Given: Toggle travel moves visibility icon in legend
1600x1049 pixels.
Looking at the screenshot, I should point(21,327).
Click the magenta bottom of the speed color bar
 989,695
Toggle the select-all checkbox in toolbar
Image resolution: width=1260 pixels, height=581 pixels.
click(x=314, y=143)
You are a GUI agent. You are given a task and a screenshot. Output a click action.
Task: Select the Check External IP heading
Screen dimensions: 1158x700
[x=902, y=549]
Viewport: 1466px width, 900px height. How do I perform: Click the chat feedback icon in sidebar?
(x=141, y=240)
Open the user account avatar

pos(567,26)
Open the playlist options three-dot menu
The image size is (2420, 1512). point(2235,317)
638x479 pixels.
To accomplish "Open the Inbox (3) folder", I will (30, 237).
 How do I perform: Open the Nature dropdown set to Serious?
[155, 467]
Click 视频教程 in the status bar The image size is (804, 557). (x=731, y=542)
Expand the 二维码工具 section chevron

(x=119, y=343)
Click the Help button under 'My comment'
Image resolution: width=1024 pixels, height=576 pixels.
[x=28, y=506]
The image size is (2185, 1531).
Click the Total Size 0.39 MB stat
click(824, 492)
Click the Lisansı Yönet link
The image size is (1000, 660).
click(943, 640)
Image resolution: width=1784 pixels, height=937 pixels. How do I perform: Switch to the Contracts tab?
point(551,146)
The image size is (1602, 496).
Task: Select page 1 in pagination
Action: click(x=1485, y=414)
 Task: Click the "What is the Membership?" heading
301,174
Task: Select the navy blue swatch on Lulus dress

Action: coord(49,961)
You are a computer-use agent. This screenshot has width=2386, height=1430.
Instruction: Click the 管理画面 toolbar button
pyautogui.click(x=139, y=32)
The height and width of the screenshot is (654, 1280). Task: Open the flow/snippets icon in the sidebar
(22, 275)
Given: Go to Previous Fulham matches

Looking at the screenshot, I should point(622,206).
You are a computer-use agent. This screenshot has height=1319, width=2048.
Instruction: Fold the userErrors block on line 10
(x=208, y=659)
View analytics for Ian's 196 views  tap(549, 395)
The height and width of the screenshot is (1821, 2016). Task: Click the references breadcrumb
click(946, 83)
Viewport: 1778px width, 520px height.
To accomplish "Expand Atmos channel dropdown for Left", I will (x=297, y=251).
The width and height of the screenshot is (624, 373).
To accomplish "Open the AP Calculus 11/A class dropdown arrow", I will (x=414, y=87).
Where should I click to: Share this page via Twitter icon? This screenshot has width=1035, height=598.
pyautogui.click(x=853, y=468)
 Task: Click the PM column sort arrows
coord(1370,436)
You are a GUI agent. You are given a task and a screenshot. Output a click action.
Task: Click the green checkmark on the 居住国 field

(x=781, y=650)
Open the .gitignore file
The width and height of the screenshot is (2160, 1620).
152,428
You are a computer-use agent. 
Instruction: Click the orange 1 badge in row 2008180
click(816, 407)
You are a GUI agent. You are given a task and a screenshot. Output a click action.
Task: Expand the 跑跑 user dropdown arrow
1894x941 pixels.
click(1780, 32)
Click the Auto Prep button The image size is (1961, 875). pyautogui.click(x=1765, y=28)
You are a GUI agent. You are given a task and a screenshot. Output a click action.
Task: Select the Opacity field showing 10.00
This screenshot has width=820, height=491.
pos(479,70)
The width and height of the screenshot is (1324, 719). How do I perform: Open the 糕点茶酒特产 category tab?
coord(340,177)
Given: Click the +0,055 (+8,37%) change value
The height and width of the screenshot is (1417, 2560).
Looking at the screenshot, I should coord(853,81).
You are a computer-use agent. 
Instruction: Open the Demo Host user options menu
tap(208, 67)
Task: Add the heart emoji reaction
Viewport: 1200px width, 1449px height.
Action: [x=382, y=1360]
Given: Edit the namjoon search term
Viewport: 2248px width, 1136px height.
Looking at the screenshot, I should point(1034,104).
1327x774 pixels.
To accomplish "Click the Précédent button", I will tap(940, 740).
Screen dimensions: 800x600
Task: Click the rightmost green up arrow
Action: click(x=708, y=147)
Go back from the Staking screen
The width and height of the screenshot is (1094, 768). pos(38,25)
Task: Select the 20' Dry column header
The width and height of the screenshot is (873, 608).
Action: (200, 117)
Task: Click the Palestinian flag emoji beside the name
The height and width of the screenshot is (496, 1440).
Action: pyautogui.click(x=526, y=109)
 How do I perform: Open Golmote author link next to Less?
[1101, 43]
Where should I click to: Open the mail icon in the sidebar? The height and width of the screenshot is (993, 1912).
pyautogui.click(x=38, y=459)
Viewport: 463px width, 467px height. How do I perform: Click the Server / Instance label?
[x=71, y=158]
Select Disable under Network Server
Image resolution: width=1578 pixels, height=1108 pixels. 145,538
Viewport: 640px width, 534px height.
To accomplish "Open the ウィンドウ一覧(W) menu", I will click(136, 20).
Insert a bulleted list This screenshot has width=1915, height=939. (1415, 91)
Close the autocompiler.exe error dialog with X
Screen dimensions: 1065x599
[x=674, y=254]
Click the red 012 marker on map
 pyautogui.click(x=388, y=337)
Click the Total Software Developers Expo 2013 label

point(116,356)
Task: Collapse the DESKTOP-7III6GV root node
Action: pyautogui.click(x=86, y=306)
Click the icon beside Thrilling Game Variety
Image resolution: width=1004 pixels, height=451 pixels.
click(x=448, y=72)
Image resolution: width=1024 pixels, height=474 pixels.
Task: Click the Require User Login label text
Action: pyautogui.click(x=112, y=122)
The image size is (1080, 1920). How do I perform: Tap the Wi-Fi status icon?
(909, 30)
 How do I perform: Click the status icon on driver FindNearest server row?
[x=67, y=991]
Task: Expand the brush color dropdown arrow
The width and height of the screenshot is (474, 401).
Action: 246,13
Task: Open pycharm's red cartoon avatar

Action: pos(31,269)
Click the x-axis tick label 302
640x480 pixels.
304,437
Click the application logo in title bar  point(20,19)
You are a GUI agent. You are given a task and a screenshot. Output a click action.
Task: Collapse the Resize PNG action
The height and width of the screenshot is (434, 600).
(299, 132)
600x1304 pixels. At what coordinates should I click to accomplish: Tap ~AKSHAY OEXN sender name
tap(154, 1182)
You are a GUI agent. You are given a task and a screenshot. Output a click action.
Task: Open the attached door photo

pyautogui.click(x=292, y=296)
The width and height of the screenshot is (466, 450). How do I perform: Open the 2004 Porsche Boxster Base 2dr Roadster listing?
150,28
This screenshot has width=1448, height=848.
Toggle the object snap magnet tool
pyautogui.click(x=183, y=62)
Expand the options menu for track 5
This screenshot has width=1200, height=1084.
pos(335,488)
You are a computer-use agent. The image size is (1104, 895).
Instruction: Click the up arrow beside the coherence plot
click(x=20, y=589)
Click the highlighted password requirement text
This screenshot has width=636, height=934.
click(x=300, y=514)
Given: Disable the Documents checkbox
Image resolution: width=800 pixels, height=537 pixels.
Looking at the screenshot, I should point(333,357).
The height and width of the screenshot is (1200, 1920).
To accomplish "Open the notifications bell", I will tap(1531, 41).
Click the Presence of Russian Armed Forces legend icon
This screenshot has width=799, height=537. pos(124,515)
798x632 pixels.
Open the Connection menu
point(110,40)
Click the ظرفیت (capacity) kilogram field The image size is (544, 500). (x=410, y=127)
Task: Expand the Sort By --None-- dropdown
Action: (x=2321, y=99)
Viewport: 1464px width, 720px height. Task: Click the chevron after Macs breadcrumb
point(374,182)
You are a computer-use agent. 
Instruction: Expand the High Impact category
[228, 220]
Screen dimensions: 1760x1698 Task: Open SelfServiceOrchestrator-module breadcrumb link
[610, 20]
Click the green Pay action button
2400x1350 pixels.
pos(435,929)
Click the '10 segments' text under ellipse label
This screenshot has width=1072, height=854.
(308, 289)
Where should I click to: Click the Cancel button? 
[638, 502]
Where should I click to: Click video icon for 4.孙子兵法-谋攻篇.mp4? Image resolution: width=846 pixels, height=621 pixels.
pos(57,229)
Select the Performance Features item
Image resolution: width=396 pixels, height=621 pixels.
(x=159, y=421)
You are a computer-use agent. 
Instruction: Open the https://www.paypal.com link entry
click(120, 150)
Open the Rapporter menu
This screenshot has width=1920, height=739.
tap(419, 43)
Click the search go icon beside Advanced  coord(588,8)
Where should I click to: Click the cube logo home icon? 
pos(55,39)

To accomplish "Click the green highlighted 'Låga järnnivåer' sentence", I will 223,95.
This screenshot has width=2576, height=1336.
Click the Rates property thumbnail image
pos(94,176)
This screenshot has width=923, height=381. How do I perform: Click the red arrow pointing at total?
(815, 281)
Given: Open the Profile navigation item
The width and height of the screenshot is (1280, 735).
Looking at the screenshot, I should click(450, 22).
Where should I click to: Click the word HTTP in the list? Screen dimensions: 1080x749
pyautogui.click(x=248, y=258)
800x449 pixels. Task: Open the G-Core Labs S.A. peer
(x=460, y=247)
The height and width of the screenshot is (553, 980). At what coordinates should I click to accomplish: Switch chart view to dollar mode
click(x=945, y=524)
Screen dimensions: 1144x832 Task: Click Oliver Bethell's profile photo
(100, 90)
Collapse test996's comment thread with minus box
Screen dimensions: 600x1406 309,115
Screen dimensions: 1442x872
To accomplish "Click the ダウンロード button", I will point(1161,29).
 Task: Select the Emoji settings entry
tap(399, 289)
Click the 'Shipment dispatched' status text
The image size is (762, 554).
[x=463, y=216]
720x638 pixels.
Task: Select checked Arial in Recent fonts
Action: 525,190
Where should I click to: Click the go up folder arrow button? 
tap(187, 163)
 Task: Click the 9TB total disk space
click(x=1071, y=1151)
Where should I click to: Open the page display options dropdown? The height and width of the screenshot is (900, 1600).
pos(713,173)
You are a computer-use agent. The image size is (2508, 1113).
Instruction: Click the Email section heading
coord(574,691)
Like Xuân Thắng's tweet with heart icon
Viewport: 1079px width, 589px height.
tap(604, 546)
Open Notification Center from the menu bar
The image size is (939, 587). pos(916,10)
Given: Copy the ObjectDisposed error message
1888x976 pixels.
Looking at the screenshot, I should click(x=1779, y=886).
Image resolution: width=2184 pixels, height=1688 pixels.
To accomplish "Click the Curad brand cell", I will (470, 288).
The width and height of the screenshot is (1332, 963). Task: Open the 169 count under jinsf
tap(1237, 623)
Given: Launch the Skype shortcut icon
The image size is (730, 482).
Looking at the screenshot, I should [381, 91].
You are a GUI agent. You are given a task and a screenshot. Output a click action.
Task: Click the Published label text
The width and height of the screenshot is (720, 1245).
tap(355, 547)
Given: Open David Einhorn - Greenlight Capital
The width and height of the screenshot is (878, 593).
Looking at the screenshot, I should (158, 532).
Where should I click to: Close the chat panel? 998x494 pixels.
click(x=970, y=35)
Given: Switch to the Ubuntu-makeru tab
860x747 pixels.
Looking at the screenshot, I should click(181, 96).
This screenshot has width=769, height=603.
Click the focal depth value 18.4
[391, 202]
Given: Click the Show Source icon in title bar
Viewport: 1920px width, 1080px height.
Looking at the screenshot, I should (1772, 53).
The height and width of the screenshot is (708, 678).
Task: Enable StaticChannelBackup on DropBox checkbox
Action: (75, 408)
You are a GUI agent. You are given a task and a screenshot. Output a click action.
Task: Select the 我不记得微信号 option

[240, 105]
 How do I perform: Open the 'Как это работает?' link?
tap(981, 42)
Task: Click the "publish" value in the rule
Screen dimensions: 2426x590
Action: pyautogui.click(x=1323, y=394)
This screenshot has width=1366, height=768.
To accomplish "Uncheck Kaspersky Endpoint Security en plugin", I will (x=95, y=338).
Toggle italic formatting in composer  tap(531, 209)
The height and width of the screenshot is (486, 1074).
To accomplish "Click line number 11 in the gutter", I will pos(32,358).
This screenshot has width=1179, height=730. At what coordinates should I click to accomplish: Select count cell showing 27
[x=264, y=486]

══════════

- _THE PROBLEM_: Tally the lines in the items above that contain the string "Expand", treating uppercase and lowercase as different, and reply with only the number.

- _EXERCISE OUTPUT_: 7